** start of DATA TO PROCESS **

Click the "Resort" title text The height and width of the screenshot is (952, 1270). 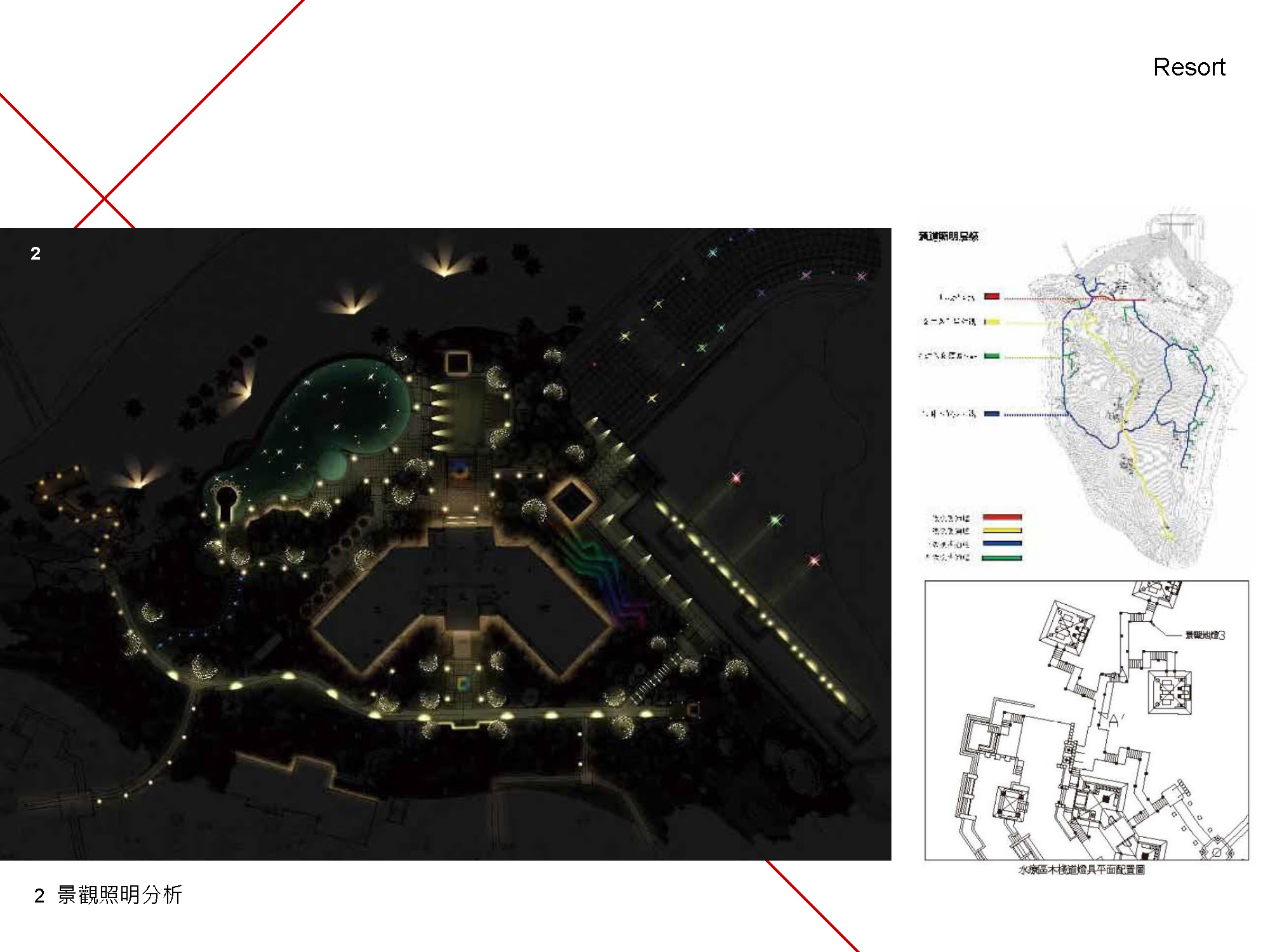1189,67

** end of DATA TO PROCESS **
** start of DATA TO PROCESS **

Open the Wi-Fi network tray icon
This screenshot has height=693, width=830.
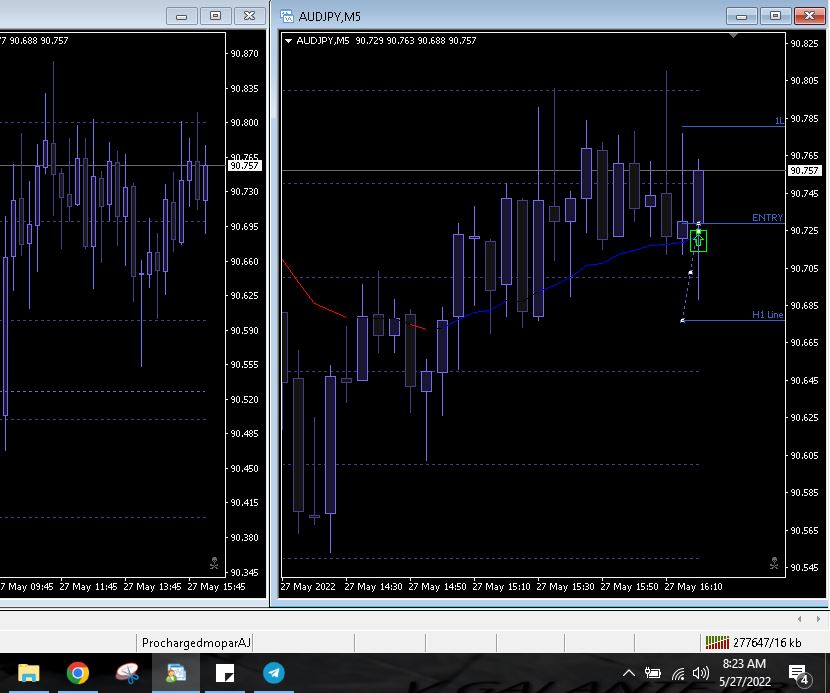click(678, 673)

** end of DATA TO PROCESS **
** start of DATA TO PROCESS **

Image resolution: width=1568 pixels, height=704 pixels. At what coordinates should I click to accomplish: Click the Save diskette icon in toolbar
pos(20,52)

** end of DATA TO PROCESS **

**GIVEN TASK:** Return the lines of the entries above unchanged, starting with the line containing "Open the Wi-Fi network tray icon" and going on through the line containing "click(678, 673)". Leave out the pictures.

**ANSWER FOR THIS EXERCISE:**
Open the Wi-Fi network tray icon
This screenshot has height=693, width=830.
click(678, 673)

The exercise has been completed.